Los labios de Trischuk formaron una palabra. El sonido llegó un instante después.
—Todo va estupendamente —dijo—. Papá Noel ya ha dejado el juguete en casa.
La mueca en la cara picada de viruela de Velasco mostraba su satisfacción por el hecho de que el teniente utilizara las claves acordadas. Héctor se mordió los labios, reprimiendo una sonrisa. El chico acababa de salir de la escuela de oficiales y estaba encantado jugando a los espías.
—¿Has desempaquetado el regalo?
—Ya lo creo. También hemos encendido el árbol. Ni una bombilla fundida.
La testarudez de Velasco. Cualquiera lo bastante listo como para romper una comunicación punto a punto y descifrar su contenido se estaría muriendo de risa con sus parrafadas infantiles, totalmente obvias. Pero lo importante era que el módulo RAN estaba ya instalado en el punto previsto, sumergido a poco más de un kilómetro del reactor nuclear de Bushehr. Instalado y funcionando a la primera.
—¡Vaya! Te felicito.
—El mérito es de todos, se… socio —dijo Trischuk.
—Okay —asintió Héctor—. Estoy listo para recibir datos.
El teniente puso cara de susto al oír la blasfemia. La frase oficial, recordó un segundo demasiado tarde, hubiera sido pedirle las fotos de los niños.
—Los mando de inmediato —dijo—. ¿Algo más?
—Eso es todo por hoy. Cuídate.
Cuando levantó la vista de la pantalla, constató que la expresión en el rostro del coronel no hubiera sido peor si acabara de estallarle el apéndice.

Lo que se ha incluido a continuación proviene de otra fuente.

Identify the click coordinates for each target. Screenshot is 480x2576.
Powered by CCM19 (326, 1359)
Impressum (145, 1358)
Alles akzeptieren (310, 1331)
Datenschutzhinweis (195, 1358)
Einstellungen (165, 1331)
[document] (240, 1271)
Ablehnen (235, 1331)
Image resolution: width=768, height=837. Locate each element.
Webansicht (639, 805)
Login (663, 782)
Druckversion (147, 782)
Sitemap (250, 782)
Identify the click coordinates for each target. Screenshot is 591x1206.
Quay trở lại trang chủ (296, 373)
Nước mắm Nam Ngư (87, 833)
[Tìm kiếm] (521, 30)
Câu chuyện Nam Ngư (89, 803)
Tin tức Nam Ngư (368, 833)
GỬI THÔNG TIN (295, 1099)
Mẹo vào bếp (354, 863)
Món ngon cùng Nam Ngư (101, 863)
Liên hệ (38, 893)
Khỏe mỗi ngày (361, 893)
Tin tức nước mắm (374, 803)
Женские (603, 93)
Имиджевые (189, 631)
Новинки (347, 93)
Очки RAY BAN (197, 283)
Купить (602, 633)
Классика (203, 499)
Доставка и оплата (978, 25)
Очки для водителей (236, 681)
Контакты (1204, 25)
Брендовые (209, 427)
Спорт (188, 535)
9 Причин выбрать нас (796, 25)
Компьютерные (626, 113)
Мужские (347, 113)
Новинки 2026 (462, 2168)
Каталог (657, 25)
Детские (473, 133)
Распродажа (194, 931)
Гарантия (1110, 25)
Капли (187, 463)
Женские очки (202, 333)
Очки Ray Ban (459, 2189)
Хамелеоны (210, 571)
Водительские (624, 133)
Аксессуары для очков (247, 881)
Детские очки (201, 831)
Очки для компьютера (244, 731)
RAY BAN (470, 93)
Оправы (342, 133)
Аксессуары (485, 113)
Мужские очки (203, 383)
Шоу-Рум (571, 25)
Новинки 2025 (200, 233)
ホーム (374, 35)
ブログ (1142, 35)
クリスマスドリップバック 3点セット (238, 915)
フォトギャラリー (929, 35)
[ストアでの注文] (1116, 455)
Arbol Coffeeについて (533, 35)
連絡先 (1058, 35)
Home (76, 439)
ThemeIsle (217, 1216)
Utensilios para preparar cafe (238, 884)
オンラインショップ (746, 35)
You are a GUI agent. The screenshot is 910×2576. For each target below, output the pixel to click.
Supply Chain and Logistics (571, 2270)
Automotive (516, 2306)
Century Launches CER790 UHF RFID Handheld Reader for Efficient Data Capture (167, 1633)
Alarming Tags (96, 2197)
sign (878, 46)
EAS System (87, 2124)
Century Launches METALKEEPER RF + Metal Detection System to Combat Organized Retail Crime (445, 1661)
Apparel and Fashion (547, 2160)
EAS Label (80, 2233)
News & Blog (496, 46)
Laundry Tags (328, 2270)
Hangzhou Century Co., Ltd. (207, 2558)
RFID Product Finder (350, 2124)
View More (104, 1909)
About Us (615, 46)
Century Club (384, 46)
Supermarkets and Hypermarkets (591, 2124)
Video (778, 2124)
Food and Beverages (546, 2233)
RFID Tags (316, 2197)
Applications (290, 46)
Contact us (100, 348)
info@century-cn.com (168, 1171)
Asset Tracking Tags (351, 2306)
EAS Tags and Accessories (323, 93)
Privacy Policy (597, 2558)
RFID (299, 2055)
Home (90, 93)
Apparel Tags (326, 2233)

—No se enfade —dijo lo más amistosamente que pudo—. Sabe muy bien que la transmisión es la parte más segura de la operación.
—Se cree muy listo, ¿verdad, mayor? Demasiado listo para obedecer órdenes.
—Lo lamento —dijo Héctor—. La próxima vez llevaré más cuidado.
—Tengo cosas que hacer —replicó el coronel, levantándose de golpe—. Imagino que querrá estudiar los datos.
—Le avisaré en cuanto tenga algo.
Velasco se dirigió a la puerta de la sala de operaciones, recién acondicionada en uno de los sótanos de la misión diplomática de Estados Unidos frente a la ONU. Pero antes de franquearla se giró hacia él.
—¿Sabe lo que me jode de usted, Espinosa? Que crea poder limpiar la mierda del mundo sin ensuciarse las manos.
Antes de que Héctor encontrara algo apropiado que contestarle, el coronel había salido, dando un portazo.
* * *
¿Habría aquel tufillo a rancio flotando en el aire en todas las salas de la sede de la ONU en Ginebra? Olía a legajos disecados, mezclándose con los aromas superpuestos de desodorantes y lociones de afeitar. En aquella reunión, reparó Héctor, hasta los taquígrafos eran hombres.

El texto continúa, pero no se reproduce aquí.